■ **Given records**
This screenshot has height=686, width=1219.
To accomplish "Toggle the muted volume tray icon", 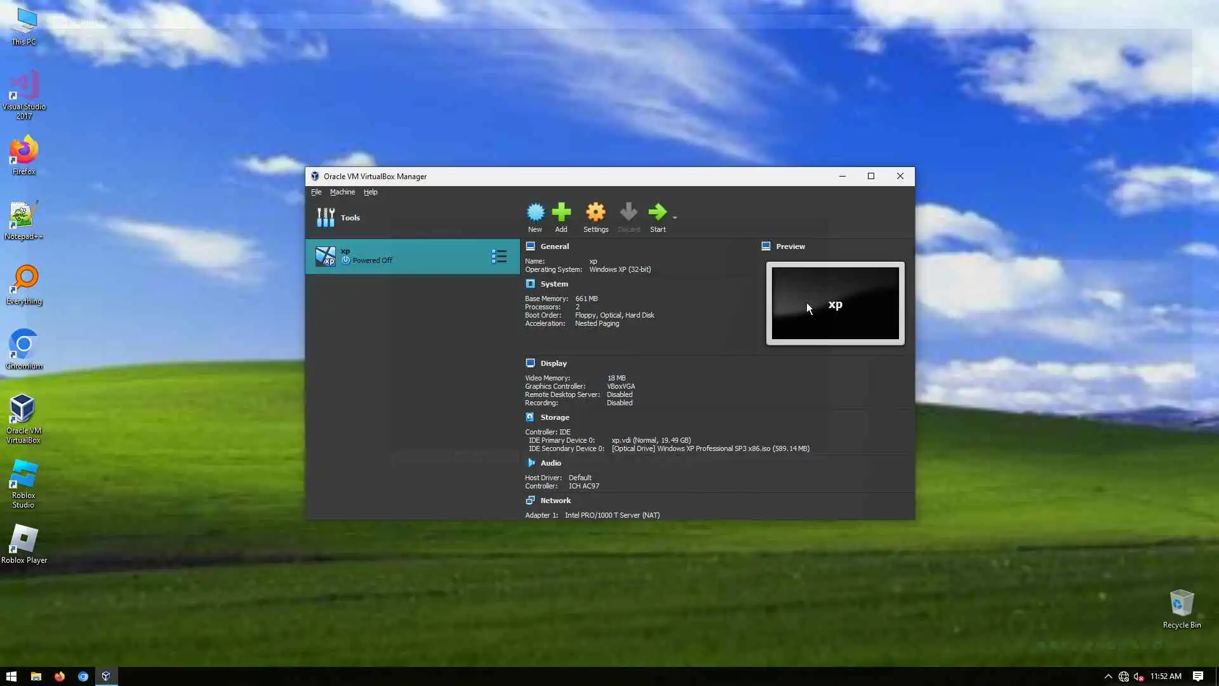I will pos(1138,676).
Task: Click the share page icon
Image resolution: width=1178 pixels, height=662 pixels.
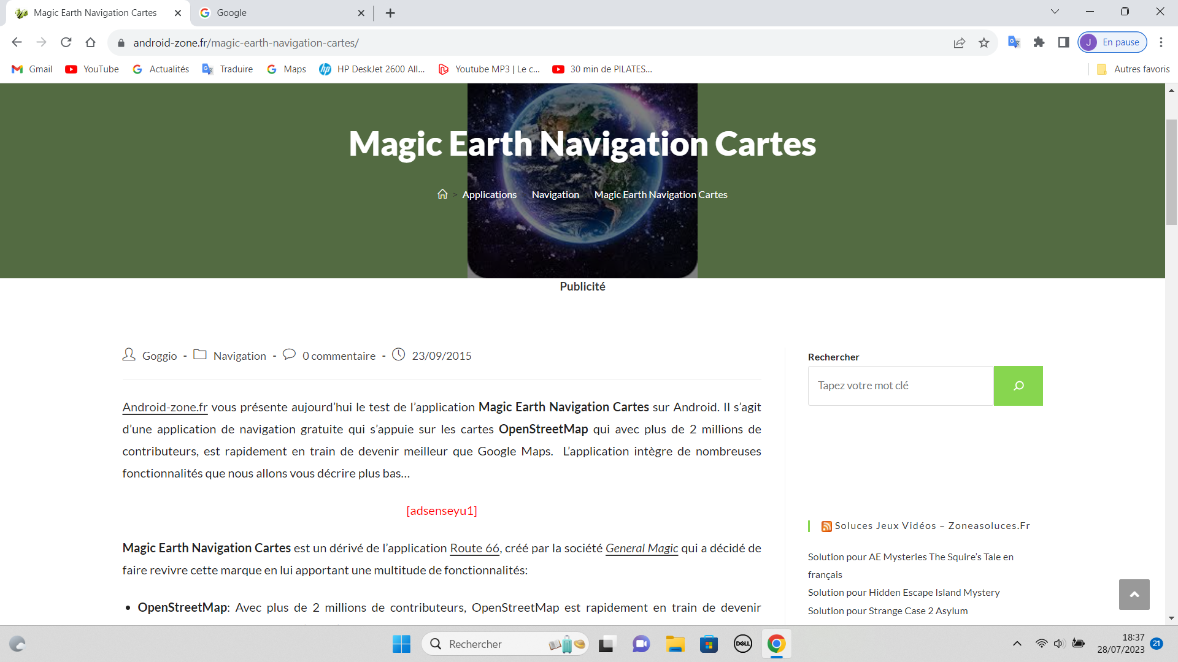Action: point(959,42)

■ **What the exercise asks**
Your copy must start at the line that holds "Task: Click the share page icon" and end at the last line of the data, both included; it must contain no pictures.

■ **Response to the task**
Task: Click the share page icon
Image resolution: width=1178 pixels, height=662 pixels.
Action: point(959,42)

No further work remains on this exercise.